5 April 2017 A United Nations meeting on sustainable management of forests today discussed the importance of mobilizing resources from a diverse range of actors to ensure broad ownership as well as to advance the overall sustainable development agenda.
“By far the greatest source of forest financing has been – and will continue to be – from commercial private sector investments in sustainable forest management,” Manoel Sobral Filho, the Director of the UN Forum on Forests secretariat, said in a briefing on the importance of diversifying resources.
In the UN Strategic Plan for Forests, agreed earlier this year, UN Member States stressed the importance of partnerships of philanthropic organizations, foundations, as well as public-private and other multi-stakeholder entities in scaling up resources for sustainable forest management and as well as the plan's own implementation.
The Strategic Plan also provides a framework for forest-related contributions to the implementation of the 2030 Agenda for Sustainable Development, the Paris Agreement on climate change and a number of other international instruments, commitments and goals.
In addition to these direct links, importance of ensuring sustainable forest management was also recognized in the Addis Ababa Action Agenda – one of the key constituents of the 2030 Agenda – given the importance of forests for efforts to combat hunger and malnutrition as well as for its larger environmental benefits.

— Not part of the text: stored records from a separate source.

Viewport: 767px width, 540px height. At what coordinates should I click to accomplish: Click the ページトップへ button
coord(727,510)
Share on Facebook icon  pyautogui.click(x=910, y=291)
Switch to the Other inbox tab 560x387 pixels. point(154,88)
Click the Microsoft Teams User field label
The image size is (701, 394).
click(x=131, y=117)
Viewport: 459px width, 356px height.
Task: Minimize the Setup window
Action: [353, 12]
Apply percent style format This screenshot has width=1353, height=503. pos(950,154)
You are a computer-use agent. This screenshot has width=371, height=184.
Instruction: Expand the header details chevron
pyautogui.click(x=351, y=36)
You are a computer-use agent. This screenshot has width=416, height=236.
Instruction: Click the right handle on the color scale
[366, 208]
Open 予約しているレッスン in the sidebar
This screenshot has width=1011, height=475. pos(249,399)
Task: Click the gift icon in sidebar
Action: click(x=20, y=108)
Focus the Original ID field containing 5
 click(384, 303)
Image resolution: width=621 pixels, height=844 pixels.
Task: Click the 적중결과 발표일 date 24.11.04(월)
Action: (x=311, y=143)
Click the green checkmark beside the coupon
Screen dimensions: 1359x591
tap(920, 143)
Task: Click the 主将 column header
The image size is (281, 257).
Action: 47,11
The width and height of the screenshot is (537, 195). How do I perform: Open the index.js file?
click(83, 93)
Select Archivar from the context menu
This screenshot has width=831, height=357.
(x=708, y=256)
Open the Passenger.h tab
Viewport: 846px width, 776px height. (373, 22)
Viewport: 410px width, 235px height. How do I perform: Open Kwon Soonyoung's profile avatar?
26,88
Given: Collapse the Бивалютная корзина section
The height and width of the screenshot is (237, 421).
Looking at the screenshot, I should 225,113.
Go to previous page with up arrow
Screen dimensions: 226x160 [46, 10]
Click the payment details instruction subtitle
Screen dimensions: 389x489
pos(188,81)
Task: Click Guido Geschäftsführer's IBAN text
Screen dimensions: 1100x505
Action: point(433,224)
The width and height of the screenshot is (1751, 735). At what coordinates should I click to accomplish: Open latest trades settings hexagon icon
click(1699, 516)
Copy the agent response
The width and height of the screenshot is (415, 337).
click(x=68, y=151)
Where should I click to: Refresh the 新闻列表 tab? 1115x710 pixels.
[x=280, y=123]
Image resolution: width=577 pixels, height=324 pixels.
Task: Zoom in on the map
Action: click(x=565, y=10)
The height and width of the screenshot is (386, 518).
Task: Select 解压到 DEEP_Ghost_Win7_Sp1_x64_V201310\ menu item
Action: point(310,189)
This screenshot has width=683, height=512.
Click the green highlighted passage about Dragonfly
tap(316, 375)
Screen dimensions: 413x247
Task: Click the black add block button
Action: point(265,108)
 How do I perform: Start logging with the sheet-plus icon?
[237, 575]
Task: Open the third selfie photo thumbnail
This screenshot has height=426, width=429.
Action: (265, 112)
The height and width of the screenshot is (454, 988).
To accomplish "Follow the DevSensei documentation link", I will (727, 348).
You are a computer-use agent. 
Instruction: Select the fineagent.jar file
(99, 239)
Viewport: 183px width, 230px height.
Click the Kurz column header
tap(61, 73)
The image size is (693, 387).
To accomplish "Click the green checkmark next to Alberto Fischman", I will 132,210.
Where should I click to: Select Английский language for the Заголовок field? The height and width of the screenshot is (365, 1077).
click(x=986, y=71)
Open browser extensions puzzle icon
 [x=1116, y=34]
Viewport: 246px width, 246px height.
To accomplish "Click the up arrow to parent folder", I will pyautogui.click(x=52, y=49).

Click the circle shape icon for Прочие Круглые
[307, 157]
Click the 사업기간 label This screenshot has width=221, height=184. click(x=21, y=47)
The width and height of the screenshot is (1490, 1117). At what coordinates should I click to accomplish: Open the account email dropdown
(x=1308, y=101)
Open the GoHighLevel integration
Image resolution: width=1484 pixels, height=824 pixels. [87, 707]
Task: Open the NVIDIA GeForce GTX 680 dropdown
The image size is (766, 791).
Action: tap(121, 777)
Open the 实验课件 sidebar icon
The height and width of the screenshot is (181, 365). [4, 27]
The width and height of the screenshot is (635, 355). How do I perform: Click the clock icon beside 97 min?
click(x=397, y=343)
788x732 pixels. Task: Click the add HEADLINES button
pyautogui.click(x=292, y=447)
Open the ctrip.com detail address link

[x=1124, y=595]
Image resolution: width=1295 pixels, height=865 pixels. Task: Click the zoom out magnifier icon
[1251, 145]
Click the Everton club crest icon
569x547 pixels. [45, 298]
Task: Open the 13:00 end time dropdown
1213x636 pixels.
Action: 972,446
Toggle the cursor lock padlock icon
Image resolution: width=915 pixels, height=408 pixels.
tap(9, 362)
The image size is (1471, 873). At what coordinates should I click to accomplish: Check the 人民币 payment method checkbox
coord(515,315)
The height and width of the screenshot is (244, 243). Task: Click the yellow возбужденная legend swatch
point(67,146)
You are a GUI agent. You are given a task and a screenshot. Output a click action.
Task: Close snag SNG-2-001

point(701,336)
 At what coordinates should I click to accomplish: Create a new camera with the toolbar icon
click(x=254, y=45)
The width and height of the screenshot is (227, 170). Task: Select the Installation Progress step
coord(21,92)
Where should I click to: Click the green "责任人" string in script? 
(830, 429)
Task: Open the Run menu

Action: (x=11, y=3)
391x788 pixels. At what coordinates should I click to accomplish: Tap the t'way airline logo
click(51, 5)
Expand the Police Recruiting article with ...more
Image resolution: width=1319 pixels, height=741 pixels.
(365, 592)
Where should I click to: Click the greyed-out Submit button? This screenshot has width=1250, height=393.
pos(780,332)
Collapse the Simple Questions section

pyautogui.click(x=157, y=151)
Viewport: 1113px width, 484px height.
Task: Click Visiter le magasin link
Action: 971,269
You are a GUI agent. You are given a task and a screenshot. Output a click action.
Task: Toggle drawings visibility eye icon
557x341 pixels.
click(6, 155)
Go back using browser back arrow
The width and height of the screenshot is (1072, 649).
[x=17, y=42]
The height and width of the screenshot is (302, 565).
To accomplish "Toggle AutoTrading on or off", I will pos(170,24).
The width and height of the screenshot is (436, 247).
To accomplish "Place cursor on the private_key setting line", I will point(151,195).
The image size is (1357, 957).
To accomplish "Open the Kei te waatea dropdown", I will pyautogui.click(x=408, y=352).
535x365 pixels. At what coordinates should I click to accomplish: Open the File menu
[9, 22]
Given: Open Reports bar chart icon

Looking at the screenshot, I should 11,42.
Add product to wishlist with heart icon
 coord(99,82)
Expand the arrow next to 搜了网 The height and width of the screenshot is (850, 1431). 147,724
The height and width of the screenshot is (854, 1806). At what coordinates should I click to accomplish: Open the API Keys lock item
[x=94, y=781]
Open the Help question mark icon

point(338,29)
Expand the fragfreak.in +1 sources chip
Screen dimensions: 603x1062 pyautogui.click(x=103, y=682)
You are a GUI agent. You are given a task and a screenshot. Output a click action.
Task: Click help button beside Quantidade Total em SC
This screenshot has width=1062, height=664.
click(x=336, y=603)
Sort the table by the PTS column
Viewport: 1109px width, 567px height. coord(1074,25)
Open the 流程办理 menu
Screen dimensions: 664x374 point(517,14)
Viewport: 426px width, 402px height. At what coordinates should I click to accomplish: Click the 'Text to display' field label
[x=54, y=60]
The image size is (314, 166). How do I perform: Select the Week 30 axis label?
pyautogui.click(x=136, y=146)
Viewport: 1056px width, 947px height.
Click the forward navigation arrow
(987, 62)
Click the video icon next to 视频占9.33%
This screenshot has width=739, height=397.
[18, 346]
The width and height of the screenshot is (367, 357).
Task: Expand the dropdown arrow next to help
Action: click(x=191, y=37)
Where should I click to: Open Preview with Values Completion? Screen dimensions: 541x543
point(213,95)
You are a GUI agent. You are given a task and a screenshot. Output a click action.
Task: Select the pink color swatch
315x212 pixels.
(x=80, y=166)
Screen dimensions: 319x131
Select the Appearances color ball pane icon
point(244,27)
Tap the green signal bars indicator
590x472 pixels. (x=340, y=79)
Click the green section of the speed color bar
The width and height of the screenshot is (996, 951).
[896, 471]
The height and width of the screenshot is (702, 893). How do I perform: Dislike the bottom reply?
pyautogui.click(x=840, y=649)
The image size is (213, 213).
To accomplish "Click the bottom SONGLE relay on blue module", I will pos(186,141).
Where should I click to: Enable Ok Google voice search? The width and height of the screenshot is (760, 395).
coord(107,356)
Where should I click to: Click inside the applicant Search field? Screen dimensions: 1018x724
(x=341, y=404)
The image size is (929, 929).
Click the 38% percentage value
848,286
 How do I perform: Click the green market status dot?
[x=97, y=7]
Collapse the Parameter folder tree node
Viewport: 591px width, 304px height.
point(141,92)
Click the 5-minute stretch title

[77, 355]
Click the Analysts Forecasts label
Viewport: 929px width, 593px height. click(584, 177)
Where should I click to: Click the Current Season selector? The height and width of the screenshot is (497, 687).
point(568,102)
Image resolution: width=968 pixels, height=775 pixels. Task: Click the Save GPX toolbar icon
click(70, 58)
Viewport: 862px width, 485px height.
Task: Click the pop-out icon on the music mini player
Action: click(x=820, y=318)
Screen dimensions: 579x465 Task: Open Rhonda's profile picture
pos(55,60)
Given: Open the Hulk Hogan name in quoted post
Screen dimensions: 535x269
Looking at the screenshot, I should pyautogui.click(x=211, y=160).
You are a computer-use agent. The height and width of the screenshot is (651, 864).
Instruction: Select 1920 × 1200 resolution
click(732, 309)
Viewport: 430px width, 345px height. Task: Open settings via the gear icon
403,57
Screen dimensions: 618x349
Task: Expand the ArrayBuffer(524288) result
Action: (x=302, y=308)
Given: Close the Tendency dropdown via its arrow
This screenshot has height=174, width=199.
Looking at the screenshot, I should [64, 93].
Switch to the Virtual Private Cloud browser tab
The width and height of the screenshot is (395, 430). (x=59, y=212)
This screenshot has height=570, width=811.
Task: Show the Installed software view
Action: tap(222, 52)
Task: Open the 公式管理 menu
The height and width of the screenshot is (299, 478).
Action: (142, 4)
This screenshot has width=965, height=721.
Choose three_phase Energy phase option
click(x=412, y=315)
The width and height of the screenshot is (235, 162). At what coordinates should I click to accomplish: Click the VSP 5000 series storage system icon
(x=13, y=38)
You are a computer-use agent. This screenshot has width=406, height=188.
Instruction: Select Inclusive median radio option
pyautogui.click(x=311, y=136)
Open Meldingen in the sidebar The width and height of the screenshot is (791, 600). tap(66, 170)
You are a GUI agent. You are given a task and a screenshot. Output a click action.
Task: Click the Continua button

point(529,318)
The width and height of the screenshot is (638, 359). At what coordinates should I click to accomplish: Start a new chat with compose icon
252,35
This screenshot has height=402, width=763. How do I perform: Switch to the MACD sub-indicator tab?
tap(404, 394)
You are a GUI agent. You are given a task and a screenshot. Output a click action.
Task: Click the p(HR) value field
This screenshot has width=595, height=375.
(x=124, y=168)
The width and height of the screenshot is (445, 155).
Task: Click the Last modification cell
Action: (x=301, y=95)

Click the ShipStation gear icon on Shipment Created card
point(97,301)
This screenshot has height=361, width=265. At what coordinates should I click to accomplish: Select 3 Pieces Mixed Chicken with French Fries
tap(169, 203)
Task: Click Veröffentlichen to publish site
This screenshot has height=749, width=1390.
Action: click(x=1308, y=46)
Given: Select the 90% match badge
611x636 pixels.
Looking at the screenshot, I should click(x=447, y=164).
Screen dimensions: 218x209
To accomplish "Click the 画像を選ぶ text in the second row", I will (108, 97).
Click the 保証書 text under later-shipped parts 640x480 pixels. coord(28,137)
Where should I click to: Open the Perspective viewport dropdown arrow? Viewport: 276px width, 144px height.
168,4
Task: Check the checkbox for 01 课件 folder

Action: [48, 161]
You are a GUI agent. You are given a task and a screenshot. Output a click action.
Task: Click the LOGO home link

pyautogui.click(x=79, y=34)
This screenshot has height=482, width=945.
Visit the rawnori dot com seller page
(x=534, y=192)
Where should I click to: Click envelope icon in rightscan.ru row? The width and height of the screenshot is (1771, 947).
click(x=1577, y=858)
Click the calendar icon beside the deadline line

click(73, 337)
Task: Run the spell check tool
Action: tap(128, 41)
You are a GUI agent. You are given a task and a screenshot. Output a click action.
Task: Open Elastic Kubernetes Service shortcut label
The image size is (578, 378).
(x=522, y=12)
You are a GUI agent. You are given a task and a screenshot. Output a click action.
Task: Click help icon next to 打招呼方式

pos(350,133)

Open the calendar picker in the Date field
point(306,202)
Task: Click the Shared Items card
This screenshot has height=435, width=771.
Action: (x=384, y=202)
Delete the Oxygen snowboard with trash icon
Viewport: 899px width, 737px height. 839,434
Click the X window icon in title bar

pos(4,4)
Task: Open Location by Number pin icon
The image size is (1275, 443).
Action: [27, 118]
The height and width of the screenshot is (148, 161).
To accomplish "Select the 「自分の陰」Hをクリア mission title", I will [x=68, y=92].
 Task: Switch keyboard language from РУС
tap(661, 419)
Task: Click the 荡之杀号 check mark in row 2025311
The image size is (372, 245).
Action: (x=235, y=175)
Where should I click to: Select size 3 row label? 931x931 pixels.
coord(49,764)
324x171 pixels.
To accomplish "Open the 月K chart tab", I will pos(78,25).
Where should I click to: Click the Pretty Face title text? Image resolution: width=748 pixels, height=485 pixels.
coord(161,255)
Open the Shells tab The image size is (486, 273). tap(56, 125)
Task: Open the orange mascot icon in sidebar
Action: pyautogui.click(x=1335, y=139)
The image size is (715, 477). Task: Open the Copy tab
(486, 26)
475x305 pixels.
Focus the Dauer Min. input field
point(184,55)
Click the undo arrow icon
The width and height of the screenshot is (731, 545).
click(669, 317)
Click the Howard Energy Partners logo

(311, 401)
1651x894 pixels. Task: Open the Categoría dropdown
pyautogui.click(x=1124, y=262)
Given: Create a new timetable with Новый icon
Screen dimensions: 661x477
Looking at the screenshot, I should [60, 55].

In his briefing today, Mr. Filho further informed the meeting of funding received from resources allocated for sustainable forest management initiatives, as well as the activities of the Global Forest Financing Facilitation Network, one of the five main components of the post-2015 International Arrangement on Forests.
Some key functions of the Network include mobilizing and supporting new and additional financial resources, and promoting effective use of existing financial resources for sustainable forest management.
The briefing was followed by a panel discussion that was attended, among others, by officials from the Ford Foundation and the World Bank.
Penny Davies, Programme Officer for Equitable Development, Ford Foundation, said the organization planned to disburse $1 billion over the next 10 years into private funds promoting “social and environmental justice” activities, she described two specific streams of forest-related investment financing: first, sustainable agriculture that did not clear natural forests and included some protection of forests; and second, sustainable forest management and community-based forest management.
“However, we are finding it difficult to place [that financing],” she said, due to a number of constraints that made those investments too difficult to justify, including: “incoherent spatial mapping” and uncertain land tenure, where investments could be contested by several parties; conflict, which could cause delays in the Foundation's projects or cause the withdrawal of its partners; and the fact that the Ford Foundation's private finance is insufficient in the face of government subsidies to unsustainable forest and agricultural management, that incentivizes forest clearance.
The UN Forum on Forests (UNFF) is a high-level intergovernmental policy forum that includes UN Member States, Permanent Observers as well as regional organizations and groups.
Its current (twelfth) session concludes tomorrow, 5 May.